In their manuscript recently published in Prostate Cancer and Prostatic Disease Journal Bliwise et al. [1] explored, as several previous studies [2], the impact of nocturia on all-cause mortality and found an increased mortality risk in men presenting with ≥3 nocturia episodes/night. They concluded that nocturia was an independent predictive factor of mortality.

Although the authors have to be congratulated for the quality of their work, we would like to underscore several concerns that may question the reliability of their conclusion.

Firstly, the REDUCE trial was designed to determine whether dutasteride reduced the risk of incident prostate cancer among men who are at increased risk for the disease and the analysis of the effect of nocturia on mortality in men complaining from LUTS was not planned.

Secondly, the threshold they chose to define nocturia (≥3 episodes per night) is not very much justified and might be called into question as it is not in line with the one from the International Continence Society (≥1/night) nor with the most widely accepted to define clinically meaningful nocturia (≥2/night) [3]. One may then wonder if the definition chosen could have been data-driven.

Another significant drawback is that nocturia was not documented with bladder diaries.
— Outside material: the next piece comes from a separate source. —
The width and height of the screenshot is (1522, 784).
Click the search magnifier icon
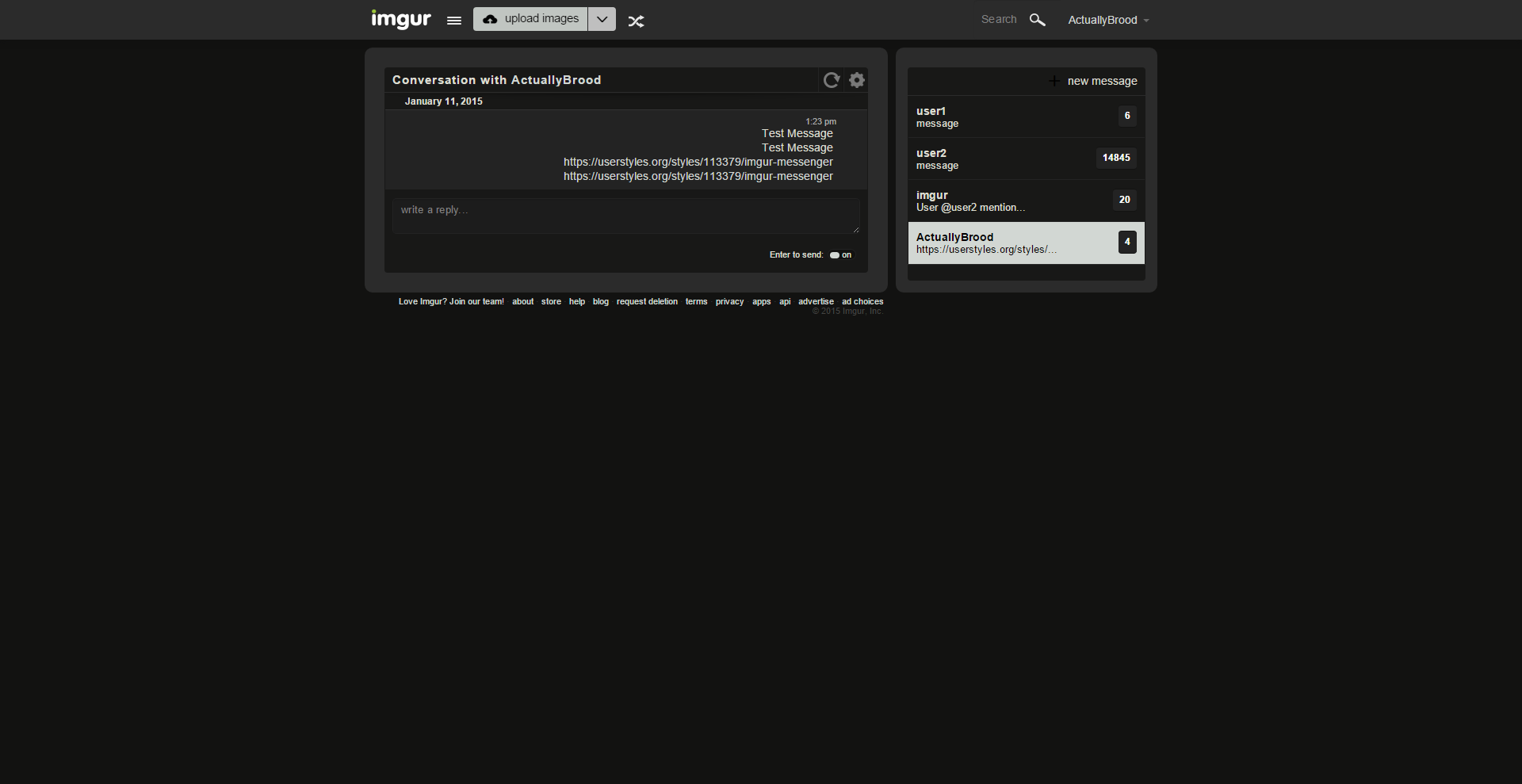pyautogui.click(x=1038, y=20)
Self-estimation by patients has been shown to be poorly reliable and commonly overestimating the number of nocturia episodes [4]. It is then also impossible to determine the proportion of patients with nocturnal polyuria (NP) as an underlying cause of nocturia in this cohort.

The Medical Outcomes Study (MOS) sleep questionnaire has several limitations that Branche et al. [5] clearly acknowledged in their manuscript. One of the main shortcomings of the MOS questionnaire is that it is a poor tool to screen patients with obstructive sleep apnea (OSAS), a condition that can cause nocturnal polyuria by increasing atrial natriuretic peptide release secondary to hypoxia during apneic episodes. OSAS has been reported to be a common underlying etiology of nocturia [6]. Untreated/undiagnosed OSAS can result in the occurrence of cardiovascular diseases, including coronary artery disease, hypertension, left ventricular dysfunction, and arrhythmias. Hence, OSAS may well be a significant driver of the relationship between nocturia and mortality. The lack of adjustment for this important confounder can be regarded as a significant limitation of the present report.

The pathophysiology of nocturia is far from being completely elucidated. Several cofactors such as nocturnal hypertension or primary sleep disorders have recently been suggested as possible contributors to nocturia pathogenesis and have just started being explored as such [7]. Even though the authors could not be blamed for lacking to adjust their analysis for these cofactors as their definitions and implications is not well defined nor standardized yet, these conditions may well play a significant role in the relationship between nocturia and mortality that will require to be further explored.

In conclusion, in addition to several other limitations, this study, as the previous ones exploring the impact of nocturia on overall mortality, may have missed important confounders, especially OSAS. The relationship between nocturia and mortality might not be that straightforward and we might be missing the forest for the trees. Further studies are needed to elucidate the comorbidities that may underpinned the relationship between nocturia and mortality.